Sometimes you have to say it out loud to get your head around it. Amazon (and the rest of the big tech firms) have bugged our homes – our most sacred spaces – and we’re ok with it because voice control is convenient and still somewhat of a novelty. 

Sweeping it under the rug

The invasion just got a little more intense. Amazon has purchased iRobot, the firm behind the Roomba vacuum cleaners. So what? You may think. Well, Roombas work successfully by creating an impression of the layout of your house, so it can avoid banging into things.

So Congratulations, Roomba users, Amazon now has a blueprint of the inside of your house. It knows if you could use a dining table, or a proper entertainment centre to replace that crappy TV stand. It knows whether you sleep in a single or king-sized bed. Adding to the fact it potentially knows when you sleep (Alexa lights on/off, doors lock/unlock commands). If you bought one of those dumbass Amazon Halo fitness bands, it knows how you slept (although not very effectively).

In isolation, Amazon buying iRobot isn’t the biggest deal in the world. However, it’s the cumulative effect of all of this data that’s so valuable to Amazon, as it continues a grand quest to become the only shop on Earth (and beyond).Roomba users’ data could unquestionably help Amazon sell even more smart home products. An Echo in every room? An Eero bridge Wi-Fi router for that hard to reach nook? Another Ring camera for the back yard? You get the idea. This push isn’t going away until every word and ever inch of the home is accounted for and documented on an AWS server.

Sleeping with the enemy

The Roomba purchase is also another lesson for us as consumers. If you get yourself invested in a new and exciting start-up ecosystem, there’s always a chance your data will end up in the hands of big tech following an acquisition.

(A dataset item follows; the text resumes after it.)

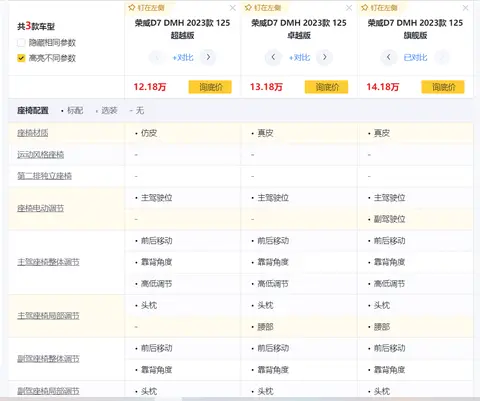The height and width of the screenshot is (401, 480).
Task: Pin the 超越版 column to the left
Action: coord(146,7)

Ring users have already been through what Roomba users are about to. For a more extreme example, talk to some Fitbit users about how they feel about years and years of intimate body data (cycle tracking, sleep, heart rate, exercise, you name it) ending up in Google’s hands.

Is it time for governments to get involved here? From my perspective, Big Tech shouldn’t have access to any of these users’ data from the time before the purchase takes place, unless given explicit consent.

People should be given the opportunity to opt out. That way they can have a fresh start elsewhere, safe in the knowledge the most powerful corporations in the world don’t have access to intimate data they did not agree to hand over to a company that already knows too much.